Morgens gibt es einen Kaffee, eine braune Brühe, dazu eine Suppe von ekelerregendem Aussehen und Geruch. Die Mittagsration besteht aus 280 Gramm Brot. Am Abend gibt es wieder Kaffee. Wer Arbeit hat, bekommt eine Mahlzeit zusätzlich.
Neuankömmlinge wie Sybil und Adelheid verkaufen ihre mitgebrachten Habseligkeiten zu Spottpreisen, um an ein Stückchen Wurst oder Margarine zu gelangen.
Die beiden Frauen schaffen es irgendwie, den Winter 1941/42 zu überleben. Im Januar 1942 fällt das Thermometer auf -20° Celsius.
Die Vorrecherchen haben ergeben, dass sich in der Urzędnicza die Hausnummer 5 erhalten hat. Steht auch die Nummer 11 noch – und wenn ja: in welchem Zustand?

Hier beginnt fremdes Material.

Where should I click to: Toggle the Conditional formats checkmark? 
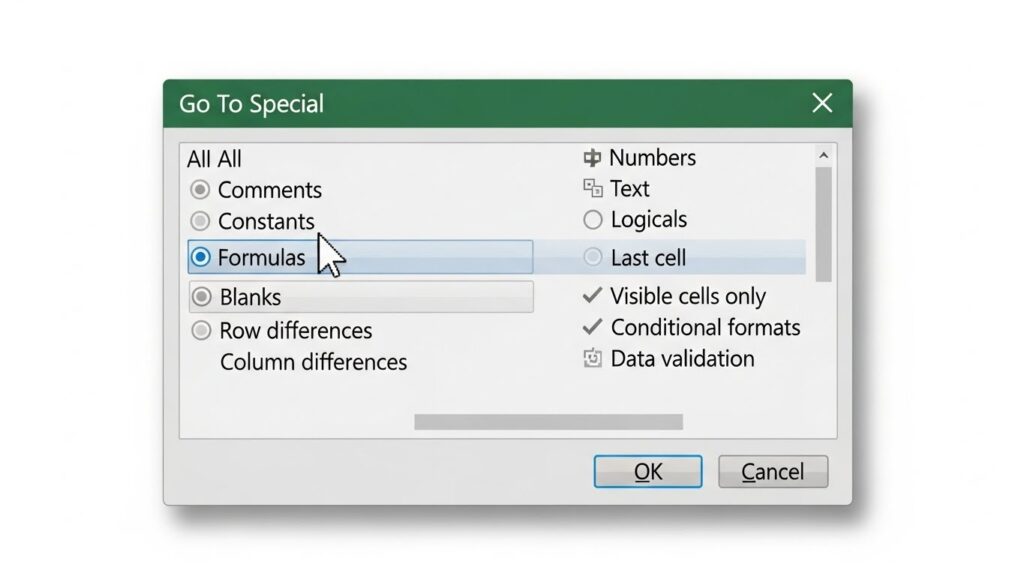tap(593, 327)
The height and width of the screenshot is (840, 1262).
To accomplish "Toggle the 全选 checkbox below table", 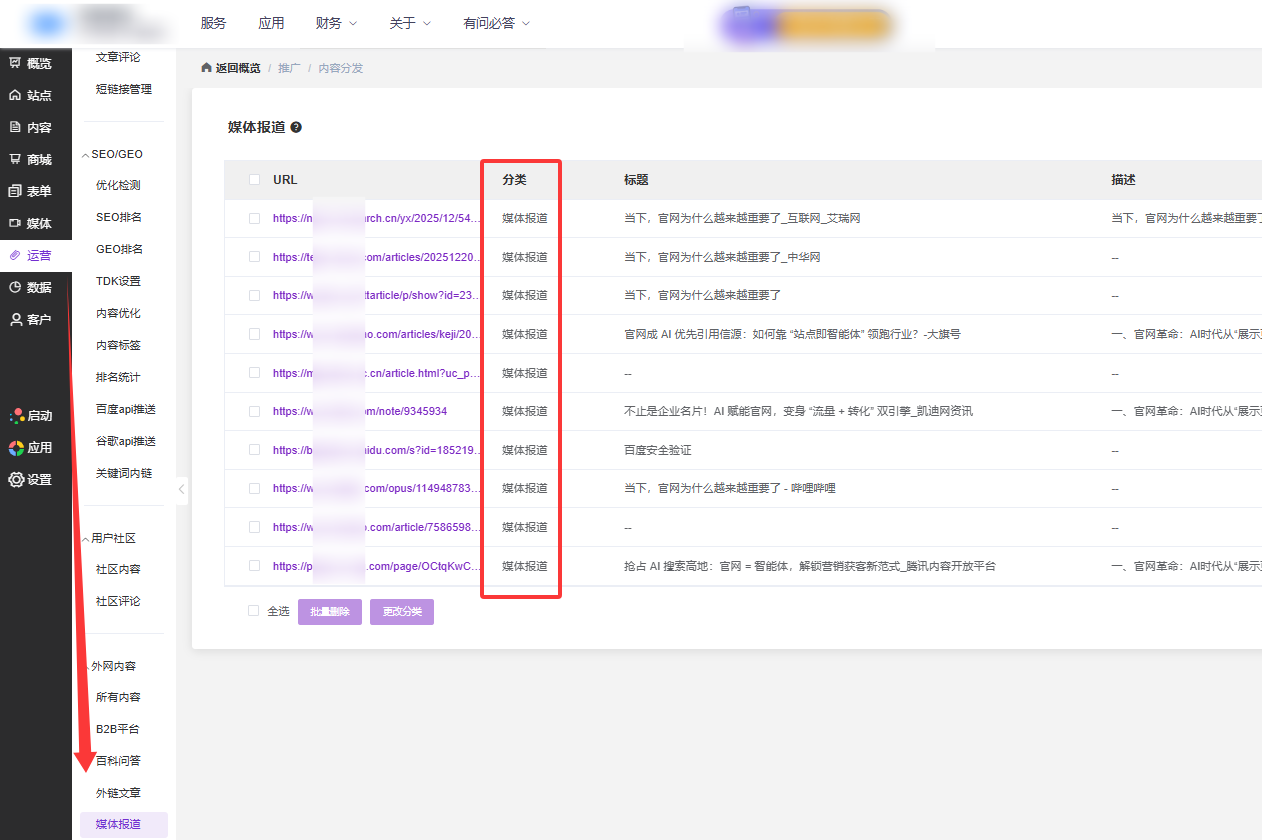I will click(x=254, y=611).
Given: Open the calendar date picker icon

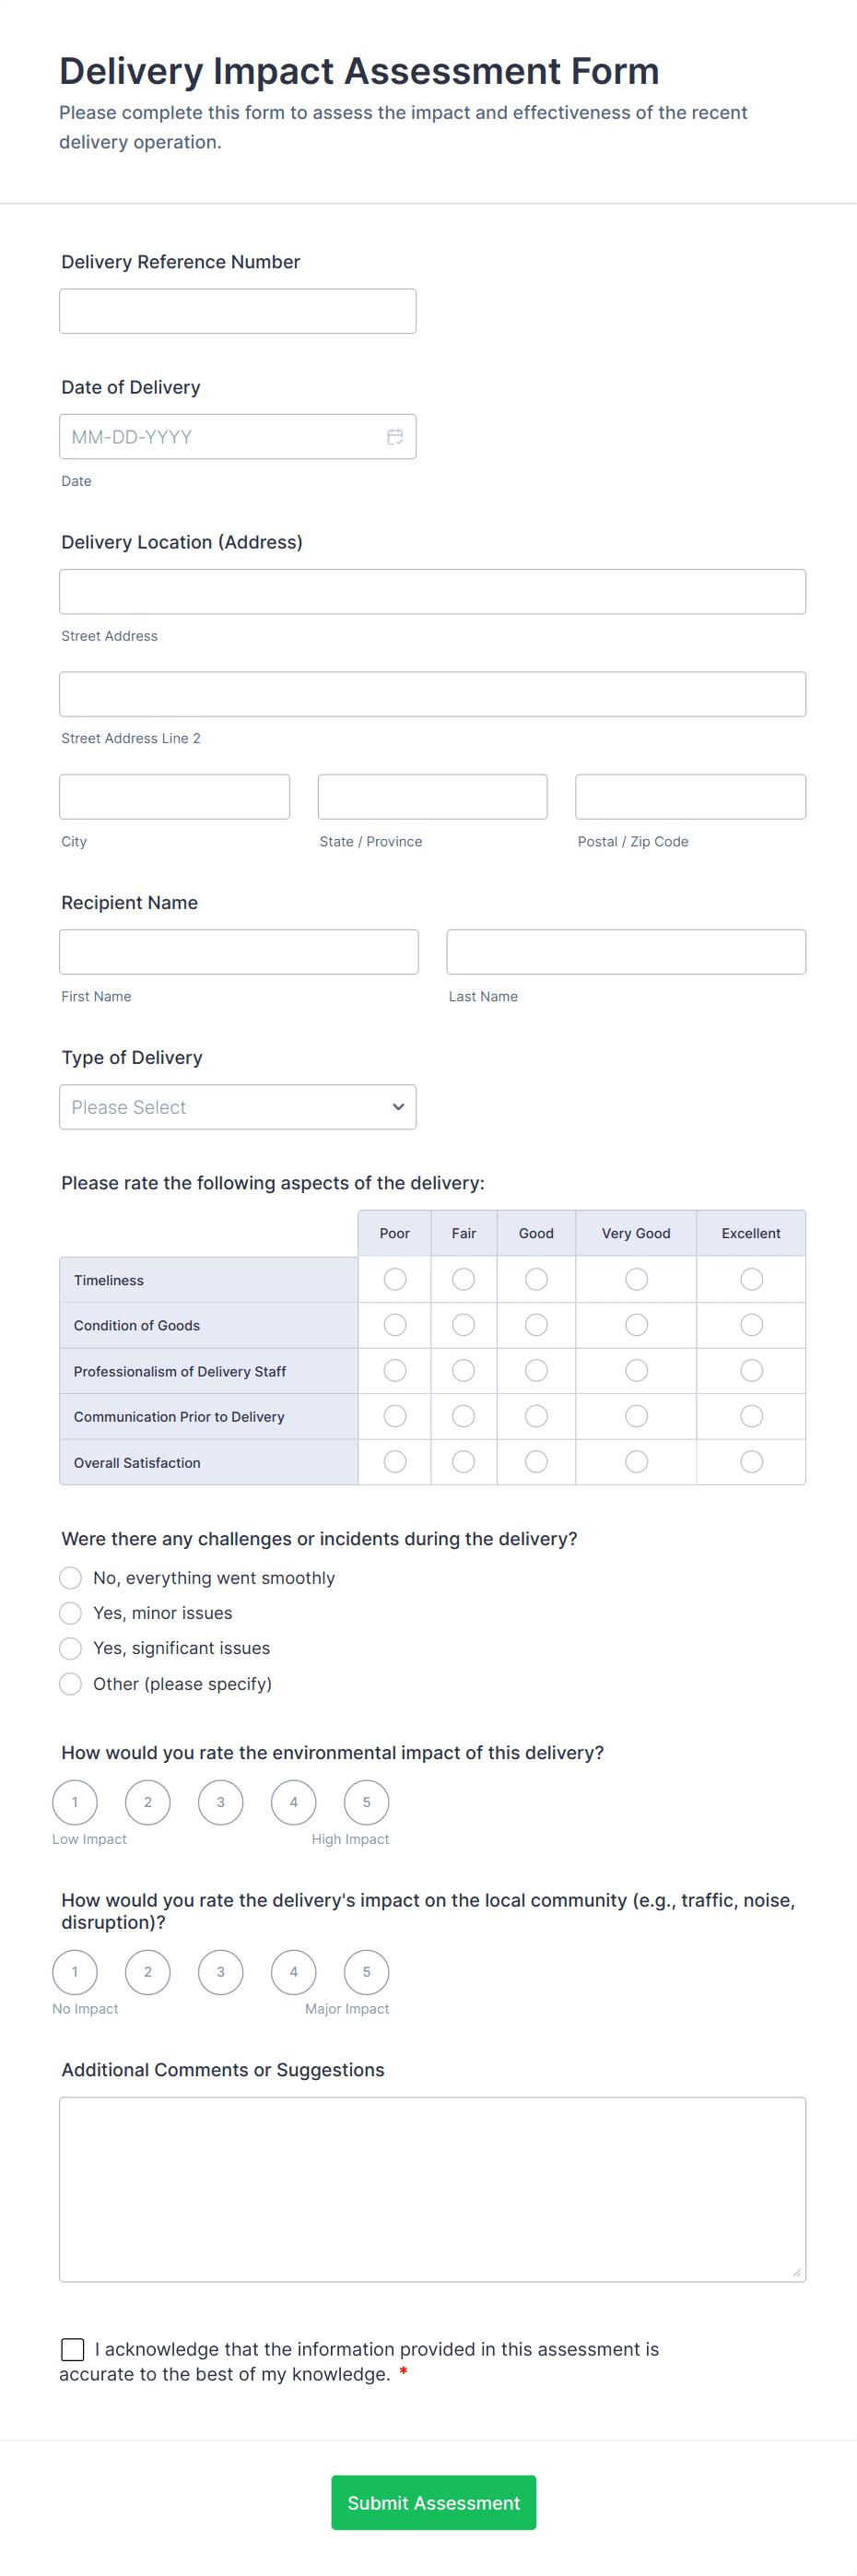Looking at the screenshot, I should click(x=395, y=437).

Katarzyna und ich biegen in die frühere Reiterstraße ein und gehen die Häuserfronten entlang: 5, 7, 9 und endlich die 11.
Das Gebäude ist unverändert, nur die Fassade und die Fenster wurden erneuert.
Der Zufall oder eine höhere Macht eröffnet uns einen kurzen Blick in die Vergangenheit:
Das eiserne Tor steht offen, ebenso die Tür dahinter, die ins Treppenhaus führt. Es sind offensichtlich noch dieselben Stufen, die Sybil und Adelheid emporstiegen, um frierend, hungernd und erschöpft in das Zimmer 47 zu gelangen.
Traten Sybil und Adelheid vor das Tor, konnten sie die Straße nicht überqueren. Denn Haus lag am Rande des Ghettos.
Ein Zaun, der entlang des Bürgersteigs verlief, trennte es von der Welt, in der es sehr viel weniger Hunger gab.
Diese Welt war nur fünf oder sechs Meter entfernt und dennoch unerreichbar.
Georg John war ein Kollege von Sybil. Sie spielten gemeinsam in mehreren Filmen. Auch Georg kam aus einer jüdischen Familie. Er wurde mit demselben Transport wie Sybil von Berlin nach Łódź verschleppt.
Georg trat in Filmen auf, die zu Klassikern wurden. In Fritz Langs Kriminalfilm M ist er als blinder Luftballonverkäufer zu sehen, der den Serienmörder an seinem Pfeifen erkennt. Der Streifen von 1931 zählt zu den besten Filmen aller Zeiten und ist auf Blu-ray in einer hervorragend restaurierten Fassung erhältlich. Kaufen und mitfiebern!
Der 62-jährige Georg überlebte die Ankunft in Łódź nur um 3 Wochen. Die ca. 45.000 Menschen, die wie er im Ghetto starben, wurden auf dem jüdischen Friedhof in einem eigenen Gräberfeld beigesetzt.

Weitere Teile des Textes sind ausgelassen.